WHAT THE TASK REQUIRES — Type every record exactly as it appears.

SUPPLIED DATA —
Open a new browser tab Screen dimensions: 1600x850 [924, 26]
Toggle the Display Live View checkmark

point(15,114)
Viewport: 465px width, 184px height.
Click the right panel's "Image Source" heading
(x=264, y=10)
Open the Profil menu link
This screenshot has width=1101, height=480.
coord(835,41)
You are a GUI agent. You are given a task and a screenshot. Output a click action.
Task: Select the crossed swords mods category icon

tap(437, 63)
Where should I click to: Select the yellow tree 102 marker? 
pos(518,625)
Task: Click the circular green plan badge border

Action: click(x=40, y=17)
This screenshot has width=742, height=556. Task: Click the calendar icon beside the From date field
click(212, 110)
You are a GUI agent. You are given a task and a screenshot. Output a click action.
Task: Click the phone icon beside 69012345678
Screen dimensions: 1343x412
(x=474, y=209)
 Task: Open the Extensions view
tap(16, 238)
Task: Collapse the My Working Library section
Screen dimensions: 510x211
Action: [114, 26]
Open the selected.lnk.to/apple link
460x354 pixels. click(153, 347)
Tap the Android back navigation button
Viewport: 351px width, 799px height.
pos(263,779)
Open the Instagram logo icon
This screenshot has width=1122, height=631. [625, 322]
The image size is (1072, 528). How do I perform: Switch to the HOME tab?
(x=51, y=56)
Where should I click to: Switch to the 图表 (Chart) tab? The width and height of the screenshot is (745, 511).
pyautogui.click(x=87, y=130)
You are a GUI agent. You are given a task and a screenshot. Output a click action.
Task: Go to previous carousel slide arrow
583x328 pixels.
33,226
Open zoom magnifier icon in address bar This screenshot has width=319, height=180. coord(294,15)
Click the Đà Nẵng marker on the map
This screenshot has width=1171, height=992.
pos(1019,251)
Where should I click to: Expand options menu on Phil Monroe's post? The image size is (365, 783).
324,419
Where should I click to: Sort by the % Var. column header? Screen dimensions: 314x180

ANSWER BOX —
Open a new browser tab Screen dimensions: 1600x850 [924, 26]
Toggle the Display Live View checkmark

point(15,114)
Viewport: 465px width, 184px height.
Click the right panel's "Image Source" heading
(x=264, y=10)
Open the Profil menu link
This screenshot has width=1101, height=480.
coord(835,41)
You are a GUI agent. You are given a task and a screenshot. Output a click action.
Task: Select the crossed swords mods category icon

tap(437, 63)
Where should I click to: Select the yellow tree 102 marker? 
pos(518,625)
Task: Click the circular green plan badge border

Action: click(x=40, y=17)
This screenshot has width=742, height=556. Task: Click the calendar icon beside the From date field
click(212, 110)
You are a GUI agent. You are given a task and a screenshot. Output a click action.
Task: Click the phone icon beside 69012345678
Screen dimensions: 1343x412
(x=474, y=209)
 Task: Open the Extensions view
tap(16, 238)
Task: Collapse the My Working Library section
Screen dimensions: 510x211
Action: [114, 26]
Open the selected.lnk.to/apple link
460x354 pixels. click(153, 347)
Tap the Android back navigation button
Viewport: 351px width, 799px height.
pos(263,779)
Open the Instagram logo icon
This screenshot has width=1122, height=631. [625, 322]
The image size is (1072, 528). How do I perform: Switch to the HOME tab?
(x=51, y=56)
Where should I click to: Switch to the 图表 (Chart) tab? The width and height of the screenshot is (745, 511).
pyautogui.click(x=87, y=130)
You are a GUI agent. You are given a task and a screenshot. Output a click action.
Task: Go to previous carousel slide arrow
583x328 pixels.
33,226
Open zoom magnifier icon in address bar This screenshot has width=319, height=180. coord(294,15)
Click the Đà Nẵng marker on the map
This screenshot has width=1171, height=992.
pos(1019,251)
Where should I click to: Expand options menu on Phil Monroe's post? The image size is (365, 783).
324,419
Where should I click to: Sort by the % Var. column header? Screen dimensions: 314x180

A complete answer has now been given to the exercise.